* What is being asked *
Quote the entries below from the line with "This screenshot has width=453, height=868." through the line with "Given: Like Toro's comment with 23 likes", both ends included, and only those lines.

* * * *

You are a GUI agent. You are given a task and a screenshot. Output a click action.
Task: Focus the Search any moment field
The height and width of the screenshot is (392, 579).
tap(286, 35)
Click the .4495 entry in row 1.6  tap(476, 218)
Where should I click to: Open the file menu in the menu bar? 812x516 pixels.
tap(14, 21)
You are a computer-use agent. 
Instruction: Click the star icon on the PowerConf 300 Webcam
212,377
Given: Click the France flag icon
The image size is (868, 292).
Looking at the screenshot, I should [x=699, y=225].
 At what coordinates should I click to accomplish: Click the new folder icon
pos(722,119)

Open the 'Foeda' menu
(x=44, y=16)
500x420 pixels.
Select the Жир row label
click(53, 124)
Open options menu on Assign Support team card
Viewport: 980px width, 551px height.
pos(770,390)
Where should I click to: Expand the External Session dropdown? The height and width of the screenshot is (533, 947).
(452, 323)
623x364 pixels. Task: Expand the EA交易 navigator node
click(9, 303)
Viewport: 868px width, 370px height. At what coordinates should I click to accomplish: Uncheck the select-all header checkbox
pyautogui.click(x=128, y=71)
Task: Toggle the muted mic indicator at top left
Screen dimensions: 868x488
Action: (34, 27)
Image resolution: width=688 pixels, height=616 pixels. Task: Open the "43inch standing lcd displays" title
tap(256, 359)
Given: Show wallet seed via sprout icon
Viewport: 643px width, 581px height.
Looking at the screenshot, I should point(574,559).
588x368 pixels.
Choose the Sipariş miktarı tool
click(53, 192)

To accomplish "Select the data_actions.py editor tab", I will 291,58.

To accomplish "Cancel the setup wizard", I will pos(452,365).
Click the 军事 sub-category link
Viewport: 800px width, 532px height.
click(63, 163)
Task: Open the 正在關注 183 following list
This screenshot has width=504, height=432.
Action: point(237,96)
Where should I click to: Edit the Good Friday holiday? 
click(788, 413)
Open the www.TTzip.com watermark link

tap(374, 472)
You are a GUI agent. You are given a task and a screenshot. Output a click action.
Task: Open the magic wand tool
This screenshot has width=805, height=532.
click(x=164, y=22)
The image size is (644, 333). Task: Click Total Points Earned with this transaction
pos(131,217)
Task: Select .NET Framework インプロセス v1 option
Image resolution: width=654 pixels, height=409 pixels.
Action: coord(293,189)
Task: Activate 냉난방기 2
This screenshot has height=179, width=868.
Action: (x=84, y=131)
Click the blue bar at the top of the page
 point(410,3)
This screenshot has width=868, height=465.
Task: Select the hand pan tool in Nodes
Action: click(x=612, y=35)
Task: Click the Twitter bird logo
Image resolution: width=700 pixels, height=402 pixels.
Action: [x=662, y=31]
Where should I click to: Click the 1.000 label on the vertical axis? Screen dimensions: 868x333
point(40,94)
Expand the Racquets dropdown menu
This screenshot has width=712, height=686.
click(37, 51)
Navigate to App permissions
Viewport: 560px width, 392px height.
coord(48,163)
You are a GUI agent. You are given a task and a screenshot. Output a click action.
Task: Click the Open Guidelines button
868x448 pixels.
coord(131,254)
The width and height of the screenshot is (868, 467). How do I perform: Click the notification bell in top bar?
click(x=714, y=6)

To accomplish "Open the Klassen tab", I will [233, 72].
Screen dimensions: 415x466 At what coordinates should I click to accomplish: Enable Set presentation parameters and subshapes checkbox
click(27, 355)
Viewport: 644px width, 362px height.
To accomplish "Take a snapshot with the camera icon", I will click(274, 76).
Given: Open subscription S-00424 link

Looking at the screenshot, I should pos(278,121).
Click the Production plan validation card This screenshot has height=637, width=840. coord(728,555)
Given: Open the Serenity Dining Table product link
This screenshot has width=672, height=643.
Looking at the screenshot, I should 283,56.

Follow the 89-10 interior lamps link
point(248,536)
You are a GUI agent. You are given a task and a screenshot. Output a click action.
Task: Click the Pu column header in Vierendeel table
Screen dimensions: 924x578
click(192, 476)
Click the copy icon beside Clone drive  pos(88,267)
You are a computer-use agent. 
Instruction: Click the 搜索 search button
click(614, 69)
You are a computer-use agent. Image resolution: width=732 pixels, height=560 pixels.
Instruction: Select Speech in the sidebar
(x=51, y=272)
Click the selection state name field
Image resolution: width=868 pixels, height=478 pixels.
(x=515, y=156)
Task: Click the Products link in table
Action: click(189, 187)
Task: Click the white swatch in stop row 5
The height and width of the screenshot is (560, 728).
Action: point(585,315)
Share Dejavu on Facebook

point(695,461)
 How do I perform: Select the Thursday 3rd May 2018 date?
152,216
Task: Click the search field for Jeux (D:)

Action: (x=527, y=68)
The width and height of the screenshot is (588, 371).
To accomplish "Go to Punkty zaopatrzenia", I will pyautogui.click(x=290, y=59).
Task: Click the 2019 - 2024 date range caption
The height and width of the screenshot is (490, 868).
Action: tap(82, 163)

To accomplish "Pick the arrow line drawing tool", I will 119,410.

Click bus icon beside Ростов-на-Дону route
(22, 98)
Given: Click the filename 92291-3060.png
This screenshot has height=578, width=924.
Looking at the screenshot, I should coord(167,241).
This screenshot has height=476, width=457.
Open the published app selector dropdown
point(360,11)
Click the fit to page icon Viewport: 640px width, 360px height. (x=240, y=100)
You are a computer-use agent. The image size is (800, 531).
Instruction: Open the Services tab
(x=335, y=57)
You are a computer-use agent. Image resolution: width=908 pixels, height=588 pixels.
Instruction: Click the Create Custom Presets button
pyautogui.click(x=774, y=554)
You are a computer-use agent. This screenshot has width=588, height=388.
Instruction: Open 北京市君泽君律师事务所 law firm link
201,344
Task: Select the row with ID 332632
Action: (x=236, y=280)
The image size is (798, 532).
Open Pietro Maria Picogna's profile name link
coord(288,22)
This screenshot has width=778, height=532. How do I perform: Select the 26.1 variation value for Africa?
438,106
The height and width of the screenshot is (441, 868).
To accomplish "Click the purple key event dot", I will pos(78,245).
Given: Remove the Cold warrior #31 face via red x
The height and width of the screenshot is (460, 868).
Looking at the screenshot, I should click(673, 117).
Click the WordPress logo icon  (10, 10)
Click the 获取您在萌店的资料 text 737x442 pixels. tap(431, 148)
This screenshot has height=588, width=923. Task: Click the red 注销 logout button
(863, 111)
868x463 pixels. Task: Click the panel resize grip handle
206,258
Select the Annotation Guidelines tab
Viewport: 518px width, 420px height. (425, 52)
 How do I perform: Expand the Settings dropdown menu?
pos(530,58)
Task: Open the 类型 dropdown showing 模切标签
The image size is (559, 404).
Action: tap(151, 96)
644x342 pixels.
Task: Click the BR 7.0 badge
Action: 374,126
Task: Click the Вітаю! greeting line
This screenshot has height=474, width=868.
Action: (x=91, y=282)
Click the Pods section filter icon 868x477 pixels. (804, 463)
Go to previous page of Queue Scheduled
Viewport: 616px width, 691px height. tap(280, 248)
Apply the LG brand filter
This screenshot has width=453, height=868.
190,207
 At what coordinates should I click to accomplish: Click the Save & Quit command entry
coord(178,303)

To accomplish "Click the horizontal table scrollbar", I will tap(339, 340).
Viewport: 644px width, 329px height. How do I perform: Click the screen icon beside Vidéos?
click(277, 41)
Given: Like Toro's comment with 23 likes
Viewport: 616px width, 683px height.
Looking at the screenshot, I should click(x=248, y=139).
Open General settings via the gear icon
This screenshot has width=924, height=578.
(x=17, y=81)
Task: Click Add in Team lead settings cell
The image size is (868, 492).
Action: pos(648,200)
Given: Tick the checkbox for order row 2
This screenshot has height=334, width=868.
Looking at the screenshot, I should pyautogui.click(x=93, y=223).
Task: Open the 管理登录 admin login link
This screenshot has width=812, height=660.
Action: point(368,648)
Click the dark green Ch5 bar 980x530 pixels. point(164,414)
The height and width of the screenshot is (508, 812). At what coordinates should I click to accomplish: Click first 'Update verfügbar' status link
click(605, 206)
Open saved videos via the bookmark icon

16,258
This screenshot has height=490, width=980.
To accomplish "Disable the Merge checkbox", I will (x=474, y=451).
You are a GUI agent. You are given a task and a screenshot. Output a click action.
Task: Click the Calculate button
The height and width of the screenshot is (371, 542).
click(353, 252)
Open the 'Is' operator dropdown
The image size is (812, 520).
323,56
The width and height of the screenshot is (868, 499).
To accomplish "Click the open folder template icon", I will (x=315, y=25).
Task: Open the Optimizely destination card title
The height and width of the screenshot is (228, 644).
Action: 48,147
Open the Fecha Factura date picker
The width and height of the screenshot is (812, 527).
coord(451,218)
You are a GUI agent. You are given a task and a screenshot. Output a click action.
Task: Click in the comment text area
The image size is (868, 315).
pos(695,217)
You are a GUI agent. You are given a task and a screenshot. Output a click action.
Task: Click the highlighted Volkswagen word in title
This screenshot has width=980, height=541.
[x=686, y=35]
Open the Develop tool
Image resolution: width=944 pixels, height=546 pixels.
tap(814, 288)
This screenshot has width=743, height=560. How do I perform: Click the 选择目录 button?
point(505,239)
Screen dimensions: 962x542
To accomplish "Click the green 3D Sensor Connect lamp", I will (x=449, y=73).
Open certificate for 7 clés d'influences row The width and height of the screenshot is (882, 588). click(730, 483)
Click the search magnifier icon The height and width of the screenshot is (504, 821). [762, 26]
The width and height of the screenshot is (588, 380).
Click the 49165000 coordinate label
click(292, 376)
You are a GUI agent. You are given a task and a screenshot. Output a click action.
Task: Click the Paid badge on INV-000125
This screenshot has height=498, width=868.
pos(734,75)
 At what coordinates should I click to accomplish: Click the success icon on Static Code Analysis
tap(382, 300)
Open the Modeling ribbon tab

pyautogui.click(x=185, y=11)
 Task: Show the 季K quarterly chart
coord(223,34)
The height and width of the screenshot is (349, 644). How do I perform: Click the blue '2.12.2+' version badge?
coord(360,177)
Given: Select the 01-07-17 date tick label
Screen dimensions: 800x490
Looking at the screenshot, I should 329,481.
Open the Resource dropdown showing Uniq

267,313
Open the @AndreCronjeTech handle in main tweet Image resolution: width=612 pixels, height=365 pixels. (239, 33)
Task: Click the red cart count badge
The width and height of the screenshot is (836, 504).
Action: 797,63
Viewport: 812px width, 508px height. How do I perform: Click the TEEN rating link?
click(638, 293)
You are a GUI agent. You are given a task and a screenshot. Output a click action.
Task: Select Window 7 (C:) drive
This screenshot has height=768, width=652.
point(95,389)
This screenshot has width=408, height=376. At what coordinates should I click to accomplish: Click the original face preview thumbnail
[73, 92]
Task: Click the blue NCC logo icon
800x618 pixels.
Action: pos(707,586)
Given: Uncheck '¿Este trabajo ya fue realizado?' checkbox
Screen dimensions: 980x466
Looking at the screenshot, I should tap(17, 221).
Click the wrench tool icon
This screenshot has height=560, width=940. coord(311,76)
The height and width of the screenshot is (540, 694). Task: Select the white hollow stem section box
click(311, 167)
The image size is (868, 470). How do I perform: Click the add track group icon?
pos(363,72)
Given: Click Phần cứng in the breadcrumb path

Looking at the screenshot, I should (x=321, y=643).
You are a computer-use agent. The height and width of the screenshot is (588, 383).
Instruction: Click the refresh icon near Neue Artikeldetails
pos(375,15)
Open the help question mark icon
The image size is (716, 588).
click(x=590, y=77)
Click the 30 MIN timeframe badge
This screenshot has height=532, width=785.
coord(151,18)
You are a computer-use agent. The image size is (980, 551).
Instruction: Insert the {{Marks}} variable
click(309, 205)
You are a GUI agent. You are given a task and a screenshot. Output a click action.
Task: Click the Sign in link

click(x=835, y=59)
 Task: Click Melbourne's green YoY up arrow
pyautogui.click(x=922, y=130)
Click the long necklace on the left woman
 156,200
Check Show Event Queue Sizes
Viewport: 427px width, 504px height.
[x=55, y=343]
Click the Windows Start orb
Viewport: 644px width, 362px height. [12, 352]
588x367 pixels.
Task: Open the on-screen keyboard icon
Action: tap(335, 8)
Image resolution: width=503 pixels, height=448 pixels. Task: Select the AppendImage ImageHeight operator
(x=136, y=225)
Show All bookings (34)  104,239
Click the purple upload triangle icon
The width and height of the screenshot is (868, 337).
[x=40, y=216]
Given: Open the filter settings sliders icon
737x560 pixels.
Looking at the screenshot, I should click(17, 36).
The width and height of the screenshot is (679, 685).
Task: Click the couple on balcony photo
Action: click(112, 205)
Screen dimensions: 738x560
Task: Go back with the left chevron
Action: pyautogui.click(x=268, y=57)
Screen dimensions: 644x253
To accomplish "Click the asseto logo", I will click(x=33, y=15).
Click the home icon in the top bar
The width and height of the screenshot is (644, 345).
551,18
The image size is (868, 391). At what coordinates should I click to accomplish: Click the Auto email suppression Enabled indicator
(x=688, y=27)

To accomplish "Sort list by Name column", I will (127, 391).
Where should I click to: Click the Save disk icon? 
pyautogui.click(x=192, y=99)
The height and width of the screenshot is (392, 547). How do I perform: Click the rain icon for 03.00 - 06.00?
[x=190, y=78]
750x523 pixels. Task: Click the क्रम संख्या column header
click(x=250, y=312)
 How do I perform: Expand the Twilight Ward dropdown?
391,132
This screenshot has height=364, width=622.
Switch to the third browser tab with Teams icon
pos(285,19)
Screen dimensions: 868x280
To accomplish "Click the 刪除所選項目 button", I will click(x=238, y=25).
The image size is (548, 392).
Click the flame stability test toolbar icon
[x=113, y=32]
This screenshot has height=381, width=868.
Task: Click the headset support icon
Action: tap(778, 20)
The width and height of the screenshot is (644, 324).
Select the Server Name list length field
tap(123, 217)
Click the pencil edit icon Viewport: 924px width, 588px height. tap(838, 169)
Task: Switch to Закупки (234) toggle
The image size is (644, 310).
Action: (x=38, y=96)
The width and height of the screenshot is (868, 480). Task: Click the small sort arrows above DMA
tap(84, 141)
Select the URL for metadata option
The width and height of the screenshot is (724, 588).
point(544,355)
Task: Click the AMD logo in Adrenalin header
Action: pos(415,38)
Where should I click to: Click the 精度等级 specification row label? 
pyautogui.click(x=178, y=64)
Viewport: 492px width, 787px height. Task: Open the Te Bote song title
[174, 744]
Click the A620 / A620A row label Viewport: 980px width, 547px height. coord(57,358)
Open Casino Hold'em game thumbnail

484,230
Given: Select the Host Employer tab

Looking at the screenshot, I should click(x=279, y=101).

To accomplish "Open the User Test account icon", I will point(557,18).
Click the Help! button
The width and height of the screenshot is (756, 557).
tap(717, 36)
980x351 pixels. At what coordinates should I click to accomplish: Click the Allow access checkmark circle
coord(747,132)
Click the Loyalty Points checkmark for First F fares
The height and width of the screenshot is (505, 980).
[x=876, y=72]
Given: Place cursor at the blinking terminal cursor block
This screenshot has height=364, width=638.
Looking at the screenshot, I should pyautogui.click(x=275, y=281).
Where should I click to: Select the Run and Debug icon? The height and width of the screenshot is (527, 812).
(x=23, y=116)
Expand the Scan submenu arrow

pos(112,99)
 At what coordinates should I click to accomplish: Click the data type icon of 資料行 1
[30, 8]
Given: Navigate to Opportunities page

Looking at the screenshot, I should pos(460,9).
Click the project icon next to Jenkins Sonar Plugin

* * * *

* Answer to this task *
This screenshot has width=453, height=868.
190,207
 At what coordinates should I click to accomplish: Click the Save & Quit command entry
coord(178,303)

To accomplish "Click the horizontal table scrollbar", I will tap(339, 340).
Viewport: 644px width, 329px height. How do I perform: Click the screen icon beside Vidéos?
click(277, 41)
Given: Like Toro's comment with 23 likes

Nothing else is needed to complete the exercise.